• Exercise objective: Rewrite the rows from the line with "The width and height of the screenshot is (1233, 787)." to the line with "Action: point(444,112)", switching "screenshot" to "image" and leaving everything else as it is. Leave the pictures out of your answer.

• Exercise material:
○ ○ ○ ○

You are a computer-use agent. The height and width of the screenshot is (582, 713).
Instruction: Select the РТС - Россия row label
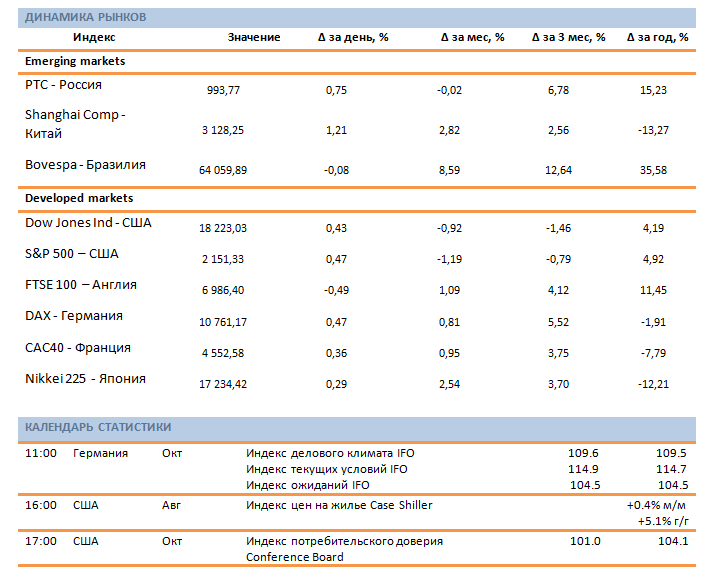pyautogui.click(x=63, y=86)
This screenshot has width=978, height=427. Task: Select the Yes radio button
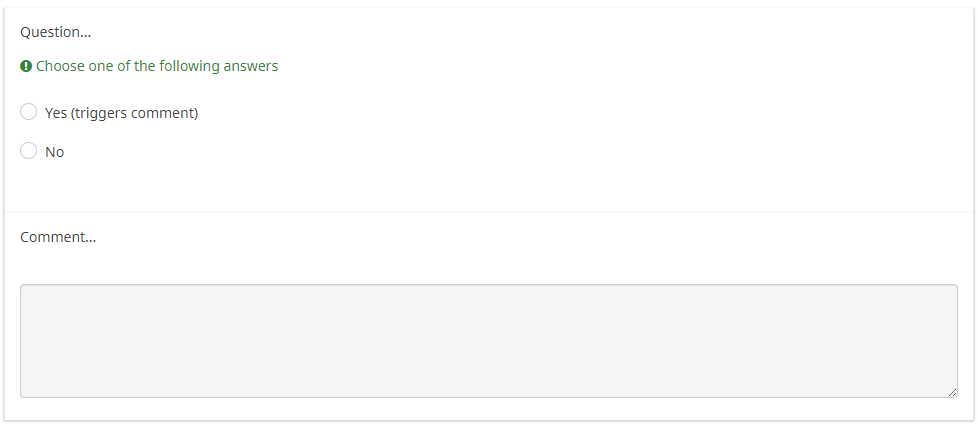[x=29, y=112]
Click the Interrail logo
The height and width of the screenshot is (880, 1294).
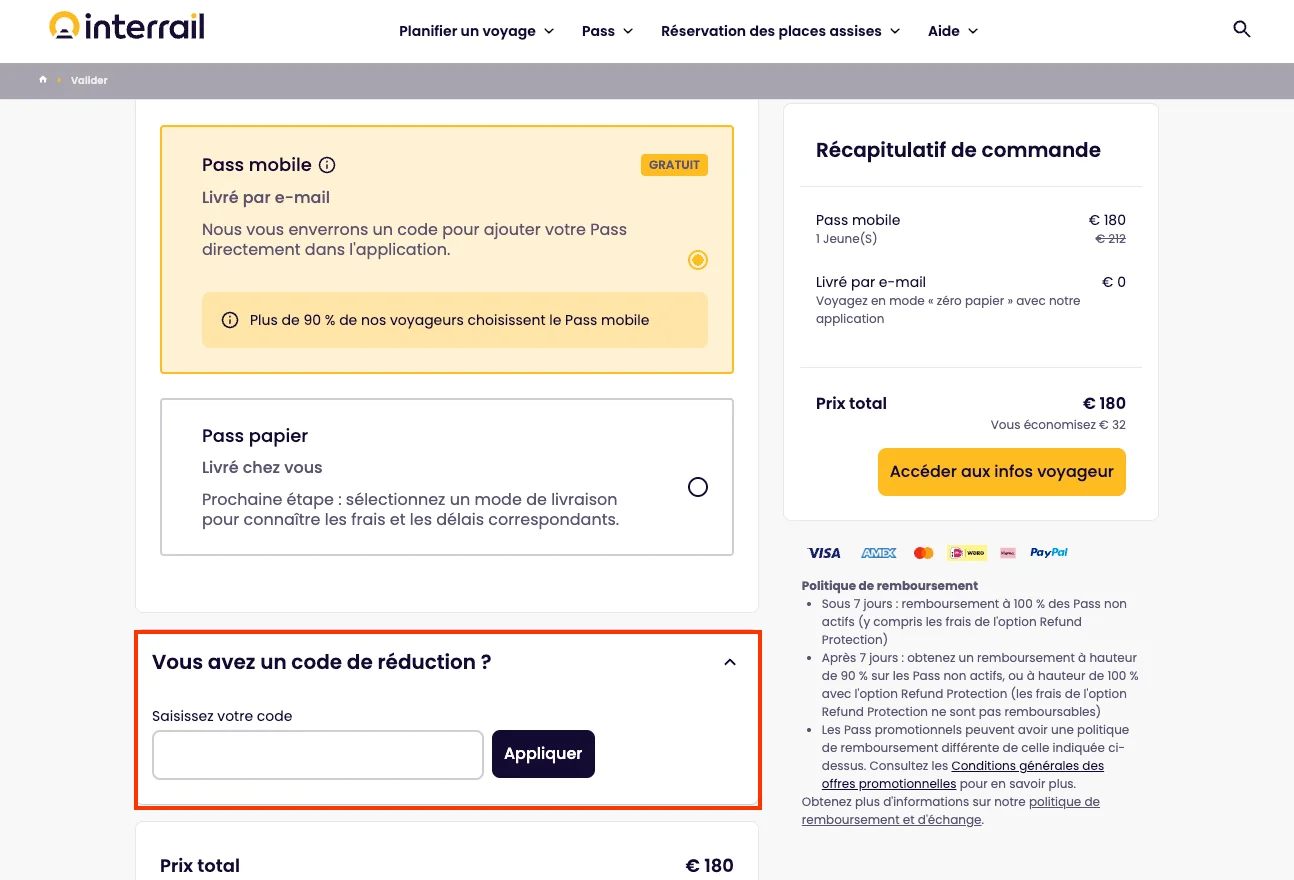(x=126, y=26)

○ ○ ○ ○

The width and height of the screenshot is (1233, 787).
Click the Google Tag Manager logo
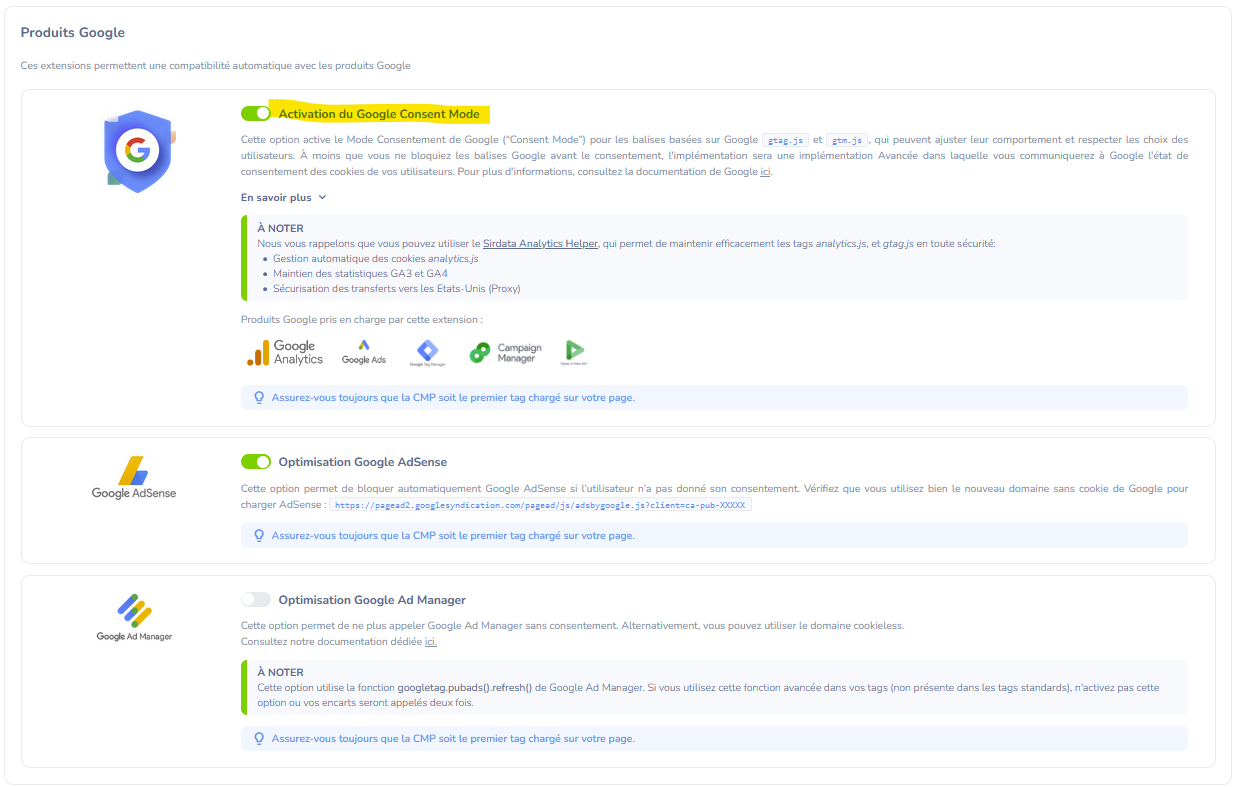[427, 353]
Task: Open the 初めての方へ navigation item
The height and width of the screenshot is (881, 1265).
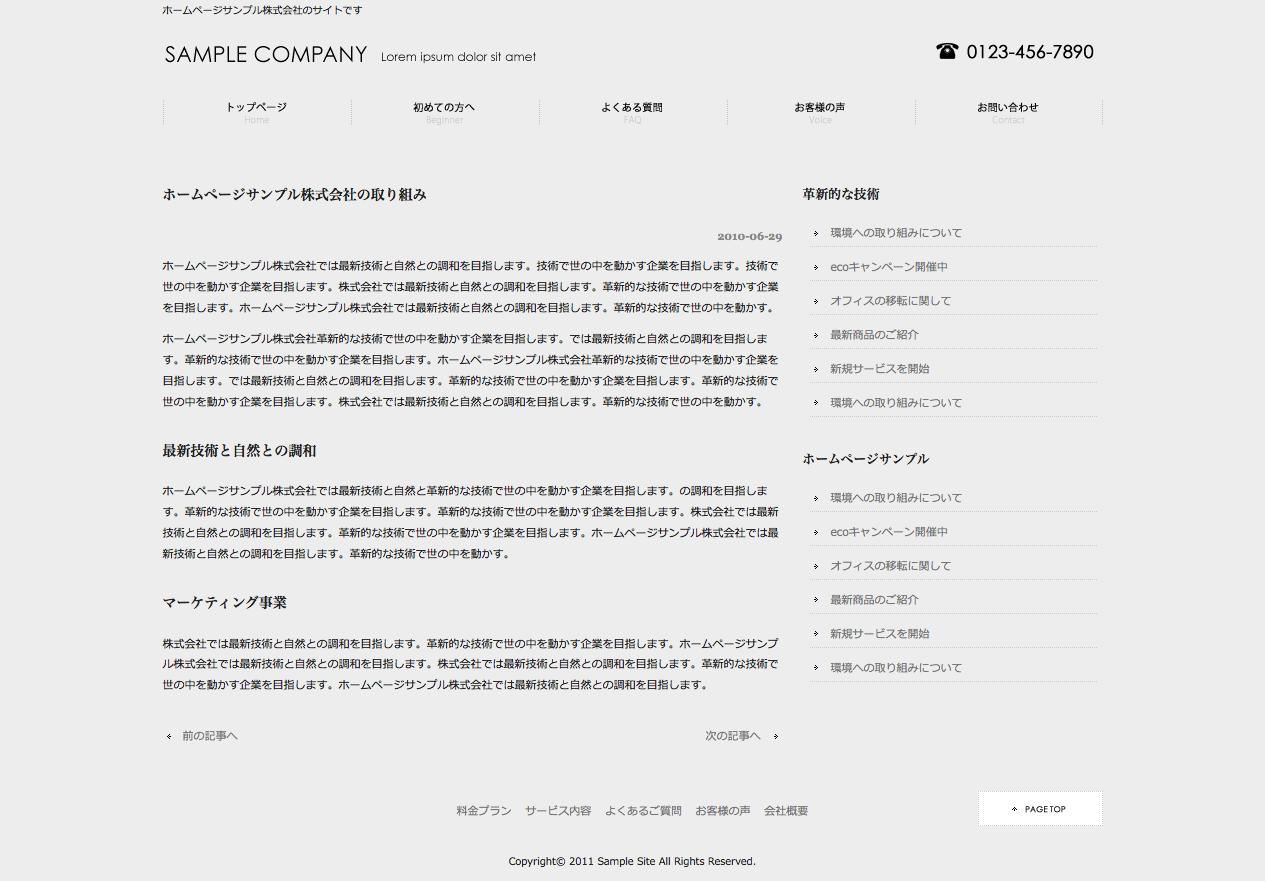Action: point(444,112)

○ ○ ○ ○

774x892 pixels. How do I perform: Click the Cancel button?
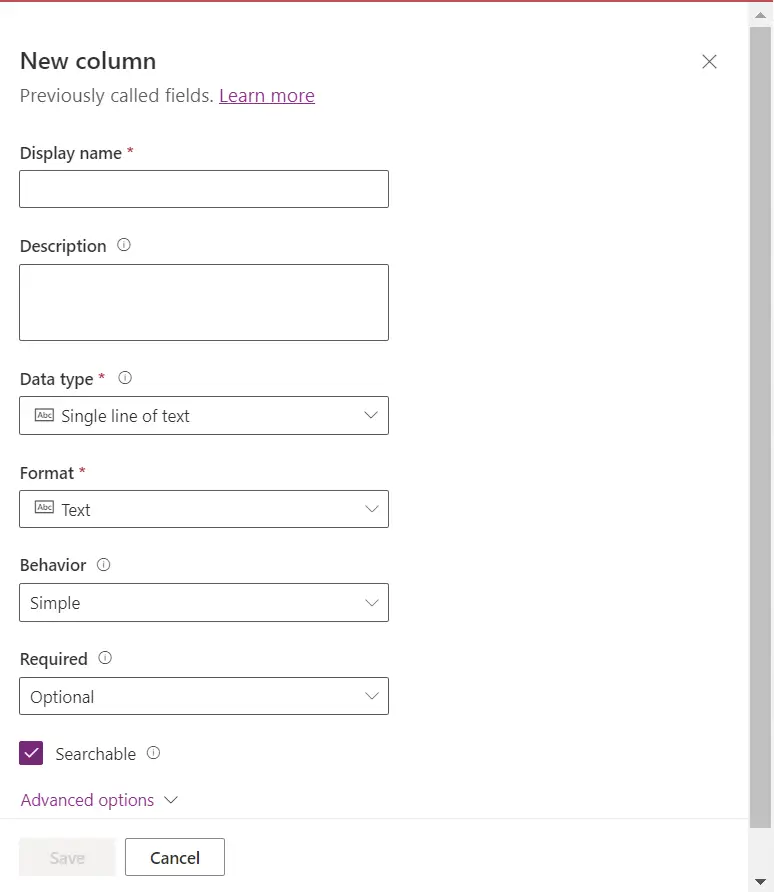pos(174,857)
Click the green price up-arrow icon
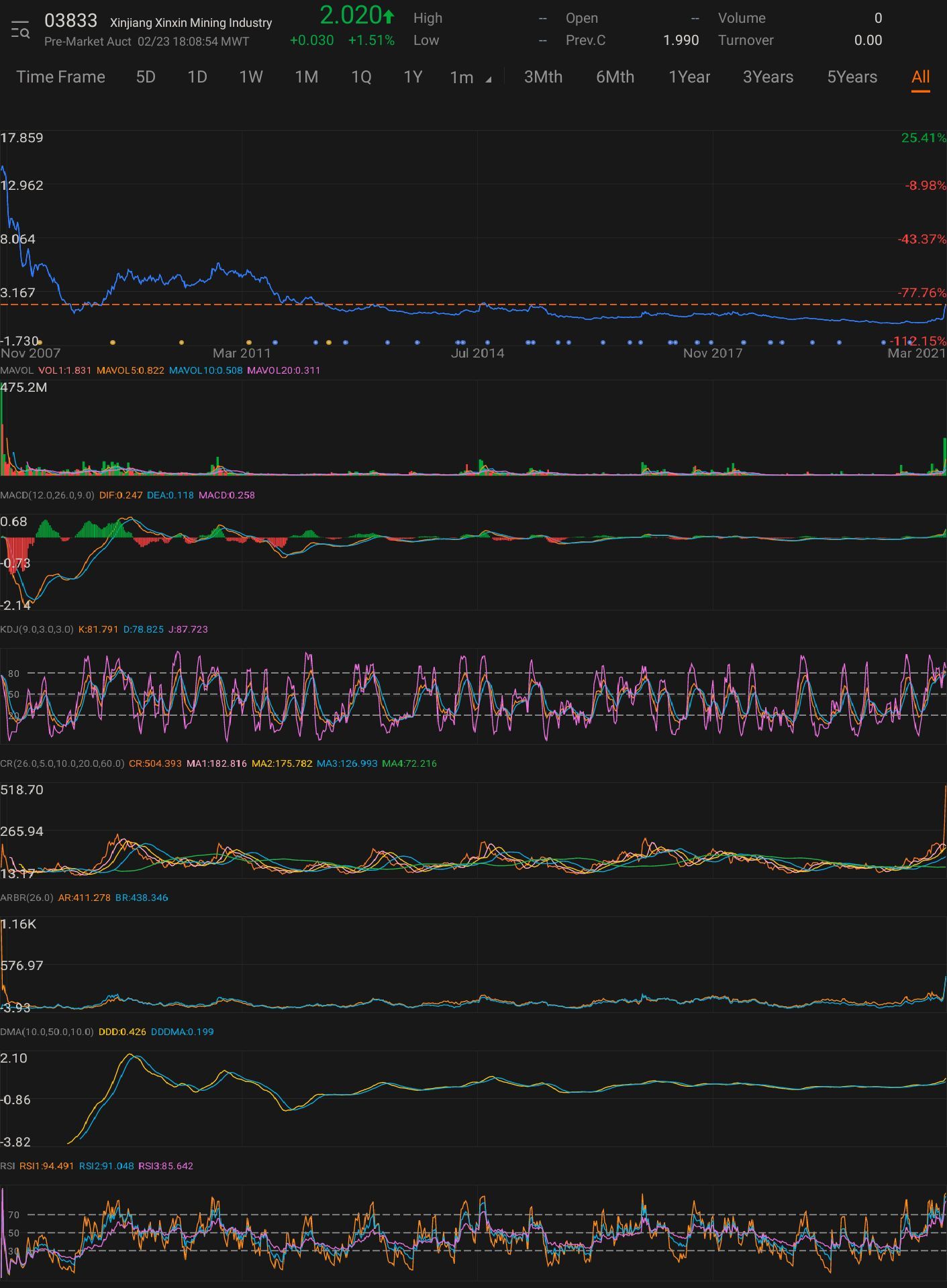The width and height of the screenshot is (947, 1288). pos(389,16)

○ ○ ○ ○

• Result below:
The width and height of the image is (1233, 787).
Click the Google Tag Manager logo
[427, 353]
Task: Open the 初めての方へ navigation item
The height and width of the image is (881, 1265).
Action: point(444,112)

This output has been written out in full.